Ya no me importa tanto lo que piensa la gente, eso he decidido. Y me he puesto a imprimir hojas y hojas con unas palabras muy claras: “Sé niño, confía, no temas, espera, que la vida es más de lo que tú nunca has soñado”.
Tengo en mi alma un sueño que brota cada mañana. Es un sueño pequeño de esos que duermen pronto y se levantan temprano. Es el sueño más sencillo que pueden tener los niños.
Mi sueño es simplemente que cada día que amanezca lo haga con una sonrisa. Eso espero. No le exijo a la vida que me dé lo que me debe. Tampoco sé cuánto me debe.
Sólo sé que he amado, he soñado y he esperado siempre todo de todo lo que he vivido. Y cuando no lo he tenido simplemente no me he amargado.
Vuelvo a acariciar la tierra de la cual he comido su fruto. Y espero que en mi jardín los árboles sigan meciéndose con la brisa o con el viento.

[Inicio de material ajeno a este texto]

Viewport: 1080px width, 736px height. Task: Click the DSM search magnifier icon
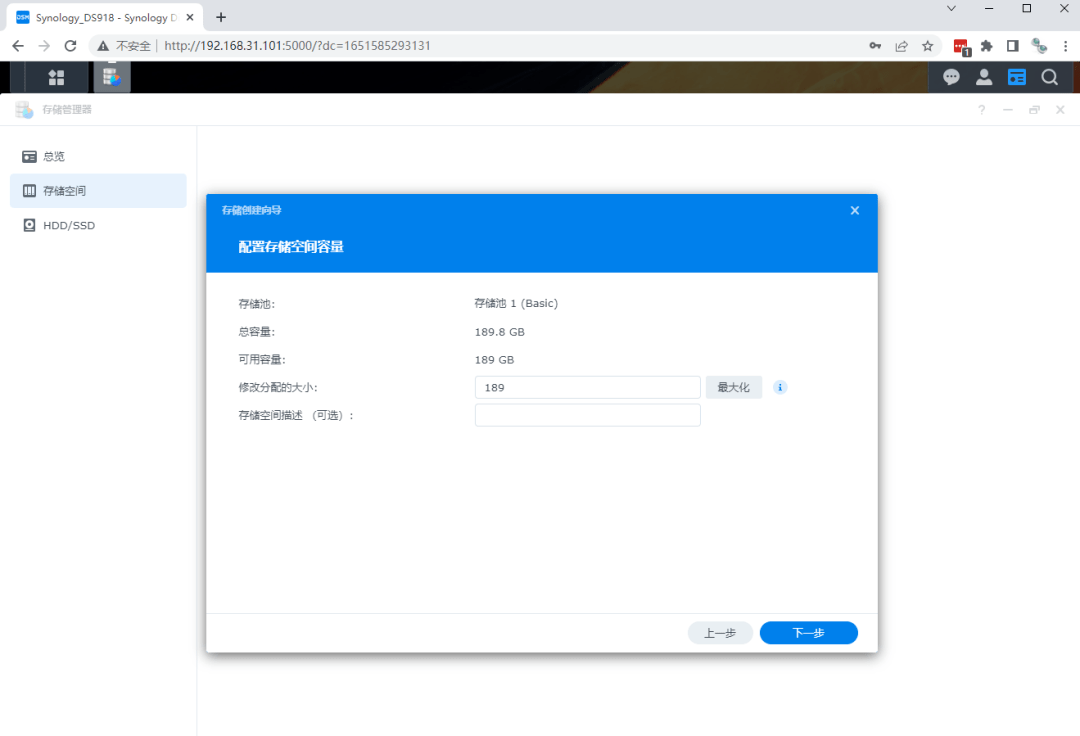tap(1048, 76)
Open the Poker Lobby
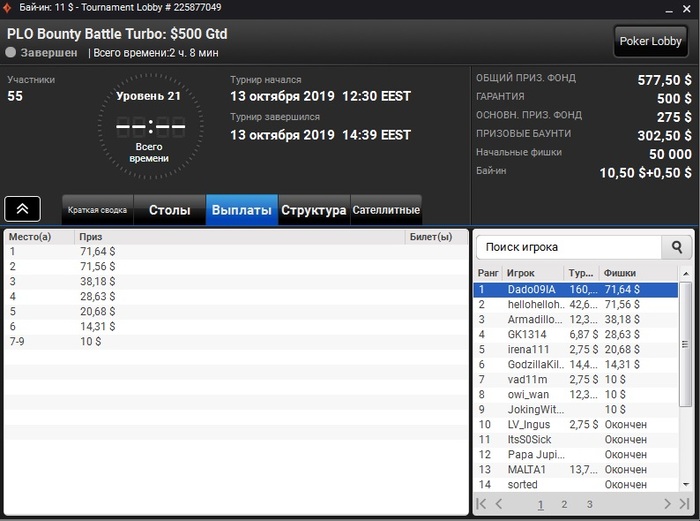The height and width of the screenshot is (521, 700). pyautogui.click(x=650, y=41)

Volveré a ver los rostros amados de siempre y los nuevos. Volveré a escuchar las voces y los cantos en la tierra. Este tiempo no se ha perdido, solamente está enterrado.
Y de la tierra sembrada surgirán nuevos frutos. Y mi corazón entonces será más grande, más libre. Desde mi jardín florido sé muy bien cuánto he crecido.